Provo un senso di profonda tristezza: nemmeno le Olimpiadi riescono a superare le chiusure delle nostre società e vengono fagocitate ed omologate quale evento fine a se stesso o meglio fine all’ambaradan economico che ci sta sotto e sopra.
Spero che nel prosieguo dei giochi, nonostante tutto, qualcosa di bello possa emergere e auspico una seppur piccola riconciliazione con lo sport e la sua portata sociale. Staremo a vedere. Non mi sembra il caso di viverle con la spada di Damocle della pandemia, con il bollettino dei contagi sovrapposto o addirittura preposto al medagliere. Se deve essere così, tanto valeva evitare la kermesse, ma, come si sa, questi eventi devono essere celebrati nonostante tutto.

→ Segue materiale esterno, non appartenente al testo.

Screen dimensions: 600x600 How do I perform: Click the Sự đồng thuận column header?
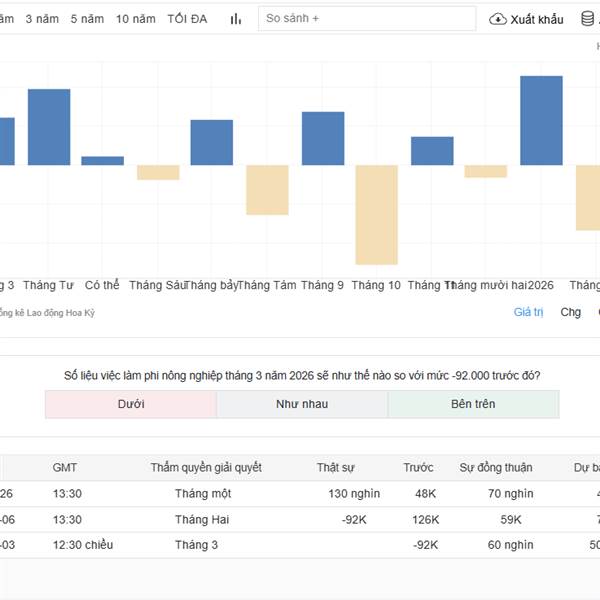point(495,467)
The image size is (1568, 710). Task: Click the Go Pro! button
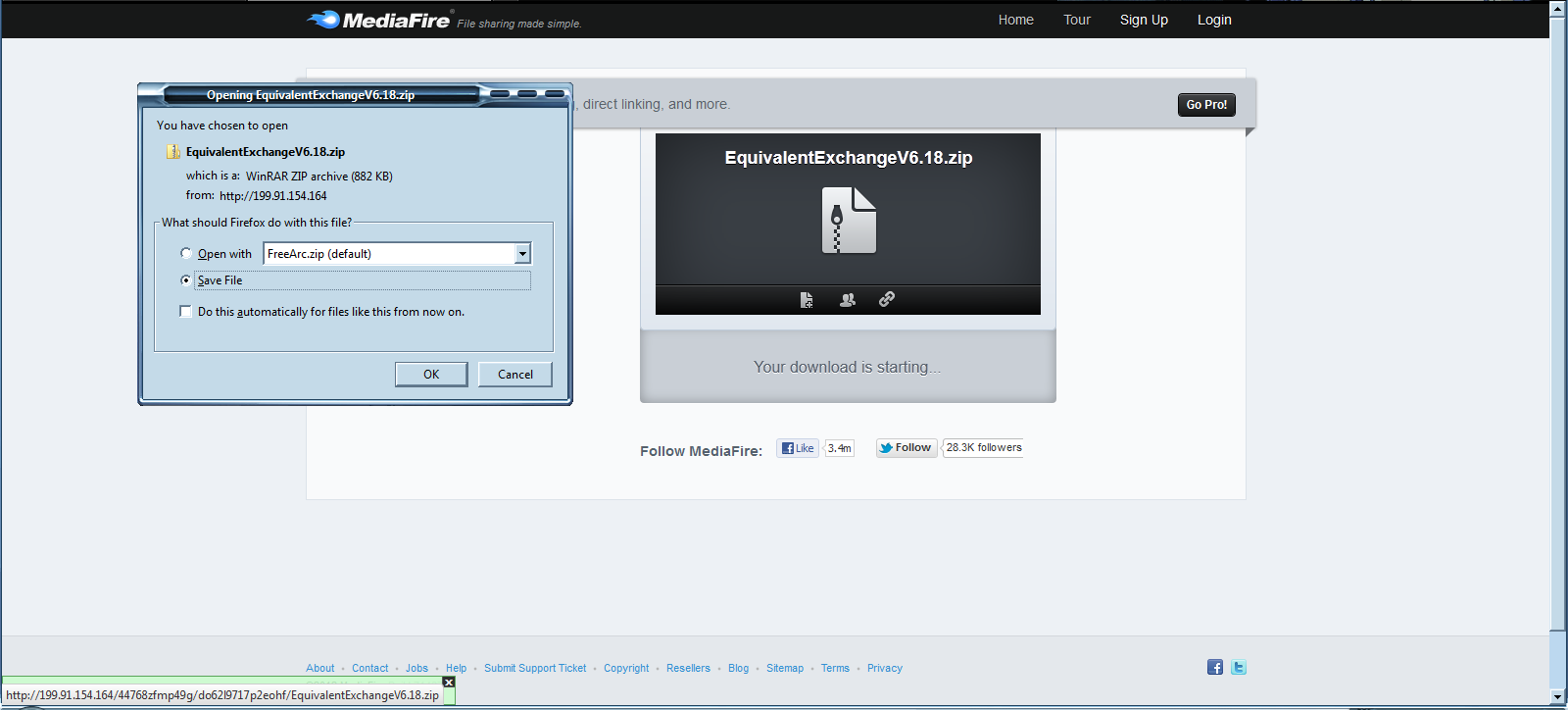1206,105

Non voglio fare il penoso e lagnoso nostalgico di turno, ma mi dispiace che in questo mondo non ci sia più verso di entusiasmarsi per qualcosa. Bisogna scavare nel proprio intimo per trovare l’acqua fresca della vita. Fuori c’è pianto e stridore di denti, ma ancor più c’è l’indifferenza valoriale, colmata dagli entusiasmi vuoti ed artificiosi. La vita sta diventando una sorta di continuo veglione di capodanno in cui ci si deve divertire per forza e si finisce per soffrire per scelta.